Travel Guide: All About Amsterdam
- Written By:Christina Valhouli
Many cities are defined by their architecture and that’s no exception for Amsterdam. The city was designed with a network of semi-circular canals and today it’s impossible to imagine the city without its waterways. The canals are teeming with life, from house boats to pleasure cruises and even the tiny House Boat Museum, and one of the best ways to soak it all up is on foot. Slip on a pair of comfortable shoes and wander past the canals and down little side streets - you may stumble on everything from one of a kind boutiques to world-class museums.
The Netherlands’s capital offers all the ingredients for an ideal getaway- history, culture and sophisticated dining in a magical setting. And if you want to live like a local, consider renting a bike, which is the fastest way to get around Amsterdam.
Start by exploring the Nine Streets neighborhood in Old Town, which is filled with independent boutiques and charming restaurants.
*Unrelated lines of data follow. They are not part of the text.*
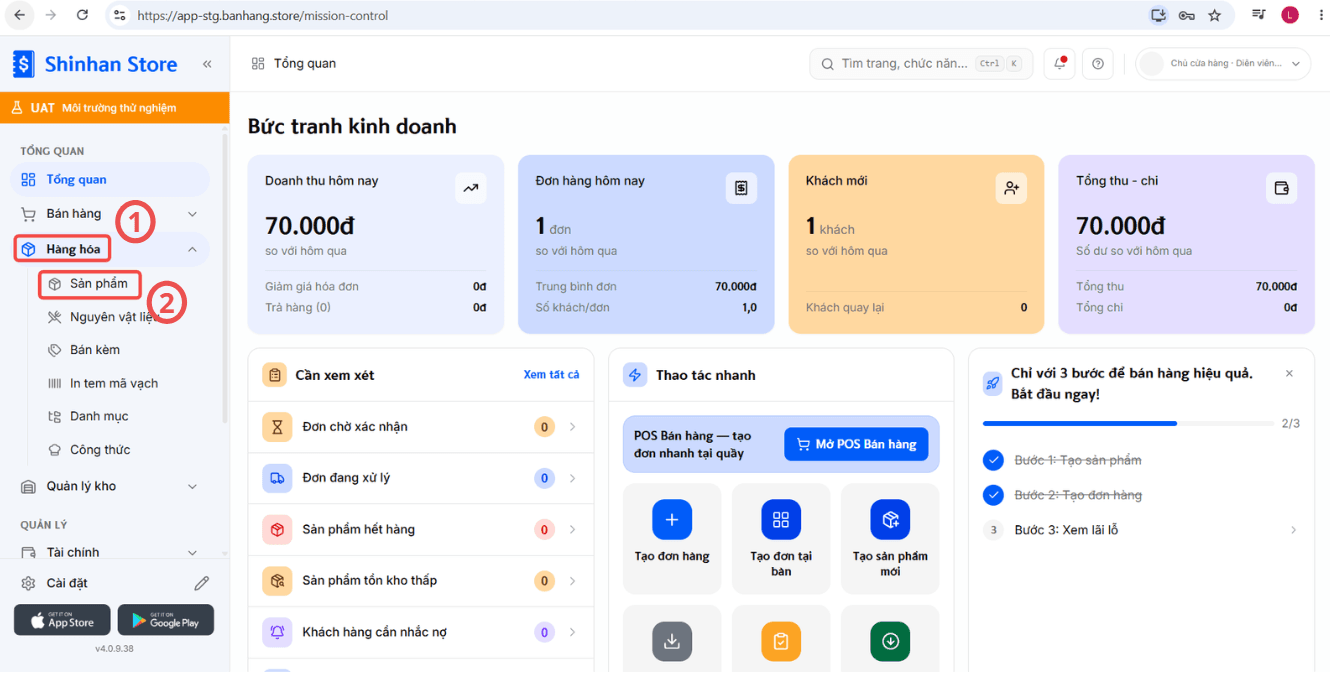Viewport: 1330px width, 673px height.
Task: Click the Tạo sản phẩm mới icon
Action: [x=890, y=520]
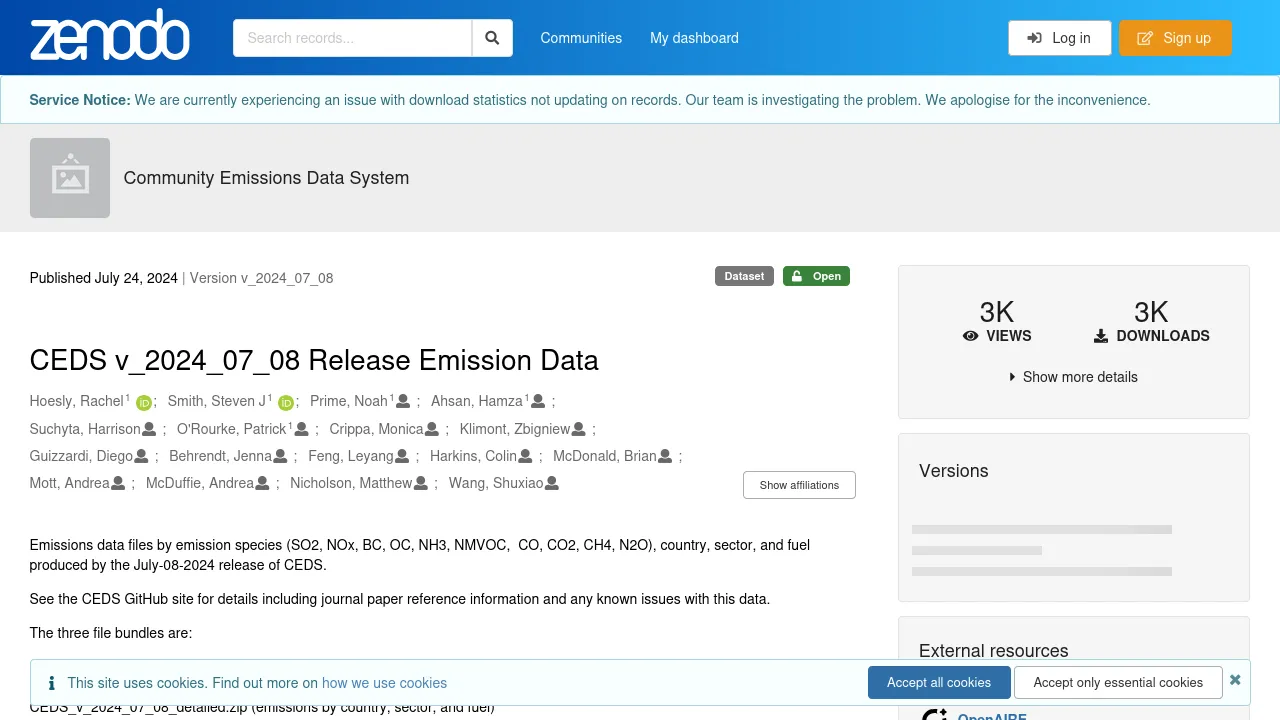Screen dimensions: 1280x720
Task: Click the Zenodo logo
Action: coord(110,37)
Refuel with a cold pressed juice or a smoothie at Natur, where flavors include Drunk in Love (watermelon, pineapple and lime) and Cereal Killer (yoghurt, strawberry, banana quinoa). Pop into Pluk, which is the kind of housewares store you wish you could move into. Some of the best buys here are ceramics and textiles, and the baked goods are almost too pretty to eat. If you want to bring home edible gifts, Chocolatl sells single estate origin chocolate bars from around the world. The spot is beautifully designed and looks more like a bookstore than a retail shop. Dog lovers can pick up stylish accessories at Koko von Knebel, which stocks everything from leashes to puffer vests.
Amsterdam is full of world-class museums and while it’s impossible to see them all in one trip, there are a few must-sees. The Anne Frank House is an emotional but essential stop. Visitors must pre-book their tickets to tour the secret annex where the Frank family hid during WWII. Anne Frank’s diary can also be seen here. The two other major museums in Amsterdam are the Van Gogh (reservations are necessary) as well as the Rijksmuseum, for its selection of Vermeers and Rembrandts. Rembrandt's The Night Watch is arguably the most famous painting here. For contemporary art and design, stop by the Stedelijk Museum, whose recent extension has been dubbed “the bathtub.” The collection spans 1870 to the present, and includes works from Matisse and Picasso. Handbag lovers should browse the Museum of Handbags and Purses, located in a 17th century canal house. If you plan to visit multiple museums, consider buying an IAmsterdam City Card for free or discounted admission.
You’ll also have your pick of stylish hotels while visiting the city. The Nine Streets neighborhood is also home to the newly renovated Pulitzer Amsterdam, a member of Preferred Hotels. The sprawling hotel consists of 25 connecting townhouses centered around a courtyard. The hotel has deep literary roots as the owner’s grandfather was Joseph Pulitzer, creator of the Pulitzer Prize. The lobby library nook has Pulitzer Prize winning books and the bar creates drinks with a literary connection. The bar recently showcased The Great Gatsby inspired drinks and will move on to Ernest Hemingway in September.
The main restaurant, Jansz, fits in perfectly with Amsterdam’s casually cool vibe; you’ll see families as well as couples dining here. Kick off with a Gin Punch á la Terrington, which is crafted from homemade lime sherbet and garnished with nutmeg and dehydrated lemon. Start off with the beef tartare before tucking into grilled salmon served with black rice.
Although Jansz’s desserts look tempting, the neighborhood is full of superb ice cream stores which should be sampled. IJscuypje, which sells ice cream and sorbet, has multiple locations around Amsterdam and focuses on fresh, raw ingredients. Specialties include elderberries and rhubarb sorbet, and stroopwafel ice cream, which contains bits of this Dutch favorite caramel waffle cookie.